Mercoledì 4 febbraio 2009. Ore 15: In una delle tante scuole dell'Emilia Romagna politicizzata si insedia il consiglio di classe per gli scrutini . I professori sinistroidi sono schierati compatti a ferro di cavallo con giubbetti etnici e barbe incolte, già contestano una disposizione troppo gerarchica delle postazioni. Corpo estraneo all'ambiente per mancato adeguamento ideologico mi accomodo nella prima sedia libera, pronto ad assistere all'ennesimo show politicopedagogico. All'ordine del giorno c'è l'analisi della situazione didattica e disciplinare con conseguenti valutazioni. Scorrono i nomi dal registro e tutti quelli che hanno un suono non «italofono» hanno un particolare trattamento di riguardo. Sono alunni che non sanno ancora esprimersi adeguatamente in italiano e quindi non è possibile accertarne il reale livello di preparazione, ma i docenti membri della commissione multiculturale si battono per le loro sufficienze sulla base di fantomatici corsi seguiti nei paesi di provenienza.

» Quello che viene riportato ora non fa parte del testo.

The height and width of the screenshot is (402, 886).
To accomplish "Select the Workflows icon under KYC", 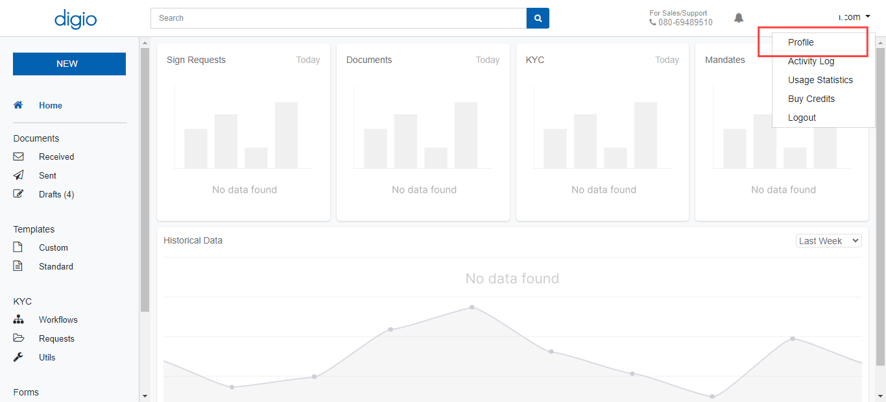I will tap(18, 320).
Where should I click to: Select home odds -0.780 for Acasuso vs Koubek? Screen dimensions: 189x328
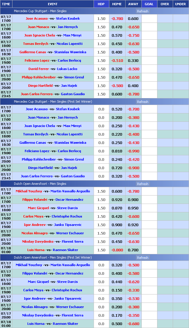(x=117, y=19)
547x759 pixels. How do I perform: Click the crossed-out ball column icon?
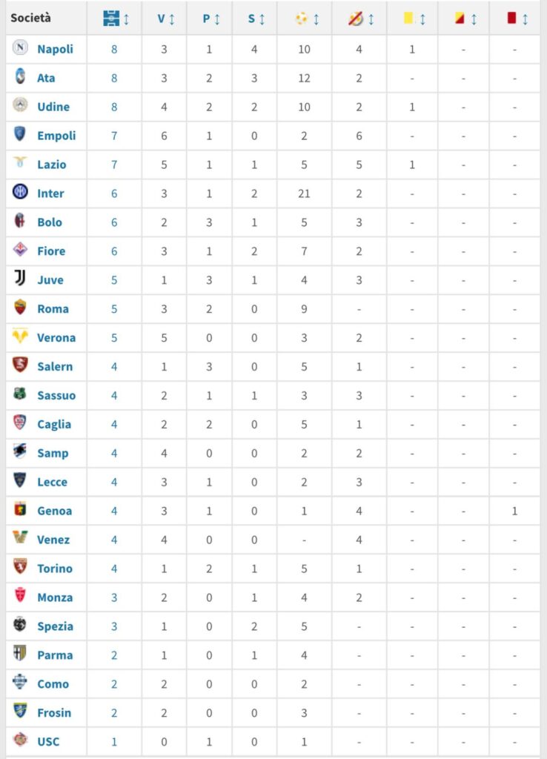pos(355,19)
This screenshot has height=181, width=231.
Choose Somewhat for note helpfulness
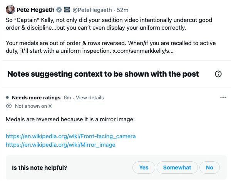click(x=177, y=168)
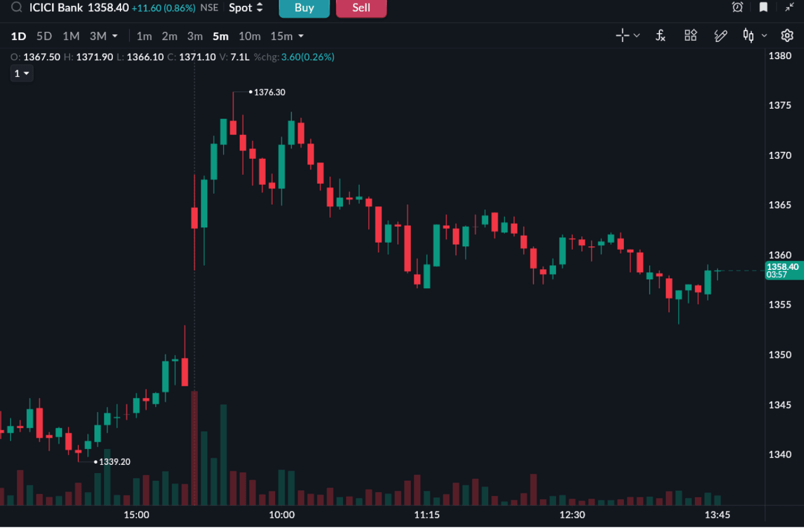Viewport: 804px width, 528px height.
Task: Bookmark ICICI Bank with the bookmark icon
Action: (x=763, y=8)
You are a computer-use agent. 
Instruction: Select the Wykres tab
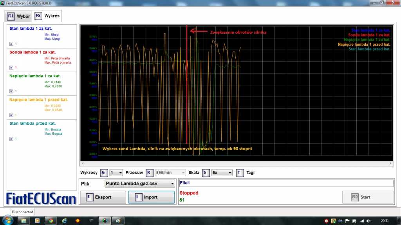(x=47, y=16)
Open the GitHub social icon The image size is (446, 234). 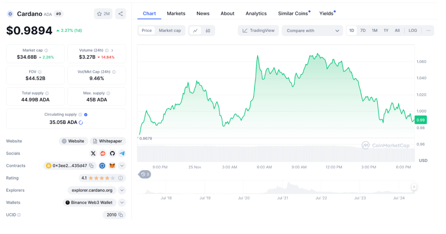pos(112,153)
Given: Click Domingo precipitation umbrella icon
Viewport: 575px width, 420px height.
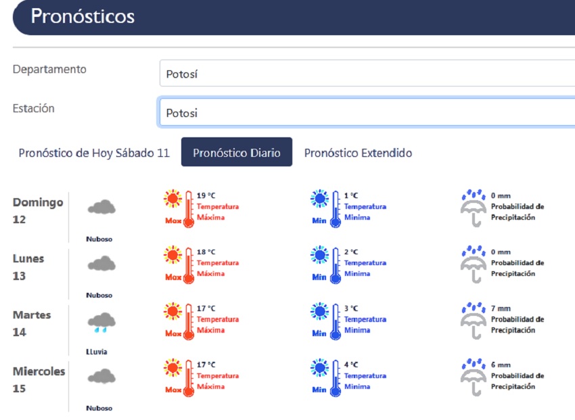Looking at the screenshot, I should 474,208.
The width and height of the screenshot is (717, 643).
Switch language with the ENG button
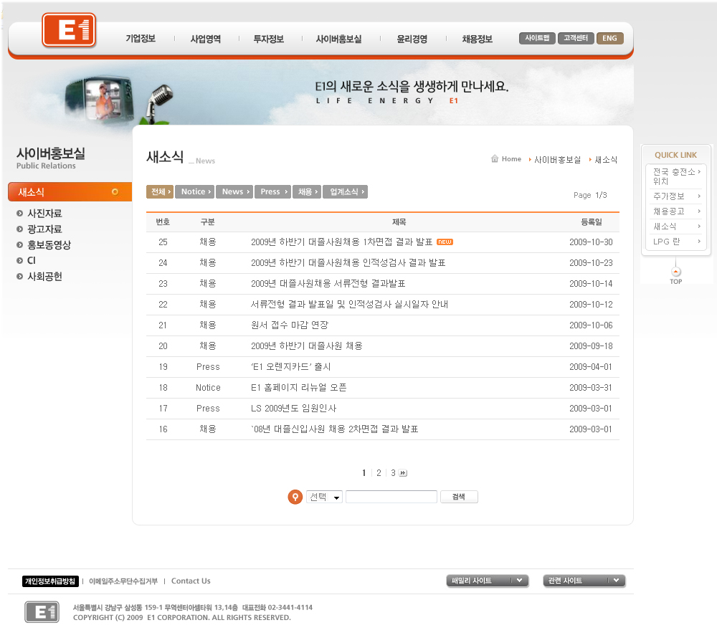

Qualche docente sembra orientato ad evidenziarne le carenze con un quattro o un cinque, ma subito incombe su di lui la «minaccia» dell'etica dell'accoglienza: se valuti negativamente questi studenti significa che ti schieri contro l'integrazione e sarai boicottato. Allora 6 a tutti, sulla fiducia, meno grattacapi! E forse è meglio così, soprattutto per i contribuenti, altrimenti si continuerebbero ad attivare all'infinito corsi integrativi, di supporto, di accoglienza, di recupero, gratuiti per chi li segue ma onerosi per la scuoia e gli enti locali che li organizzano.
Da dove provengono infatti i soldi per allestirli? Italiano, matematica, lingue straniere, tutto scorre tranquillo, anche al di sopra delle aspettative per la maggioranza degli alunni, altrimenti i voti sarebbero frutto di autoritarismo e di imposizioni e non sia mai, come tacitamente ti ricorda minaccioso e in ebollizione il contesto scolastico politicizzato. Questo alunno ha bisogno di essere gratificato e quindi va aiutato, sostiene l'insegnante di matematica, sempre in prima posizione nelle battaglie buoniste, il professore di italiano invece accenna argomentazioni più articolate, sulla base di prerequisiti, competenze e obiettivi eventualmente raggiunti, ma il risultato è sempre uguale: nel timore di essere considerato un docente dalla impostazione didattica rigidamente reazionaria e quindi non politicamente corretto, concede il sei.
Un altro studente non può avere brutti voti perché ha una situazione familiare a rischio e ne soffrirebbe, poi c'è chi non ha ancora interiorizzato le regole dell'ambito scolastico, o studenti su cui si proiettano grandi aspettative da parte delle famiglie e tutti devono essere accontentati. Si analizza anche la situazione di un alunno che per giustificare i propri insuccessi scolastici si definisce dislessico, lo ha stabilito la famiglia, anche se non presenta tracce di questo disturbo dell'apprendimento ma solo quelle di scarsa applicazione. Per lui quindi solo otto e qualche sette, la madre è stata chiara prima degli scrutini : «Certi voti non mi stanno bene» - aveva detto minacciosa, d'altra parte si dice che anche Einstein fosse colpito da questo disturbo, non a caso è quello pure alla moda e più utilizzato. E perché non ricordare anche gli studenti che pretendono bei voti, come se fossero sempre dovuti a risarcimento di non si sa bene cosa, nell'ansia di colmare eventuali disavanzi socioculturali. Quando si passa poi alla valutazione del comportamento è sempre la solita farsa, nonostante tutti i decreti Gelmini e relative esplicitazioni.
L'autonomia scolastica è diventata il regno della confusione : ogni scuola fa quello che vuole e interpreta come preferisce le leggi, con la scusa di un diverso regolamento di istituto. Pertanto l'alunno x ha disturbato sì durante le lezioni di tutti i docenti, con un comportamento non rispettoso dell'ambito scolastico, ma non ci sono stati provvedimenti disciplinari tali che ne giustifichino ora un cinque o anche un sei in condotta (certo, praticamente hanno reso impossibile adottarli!).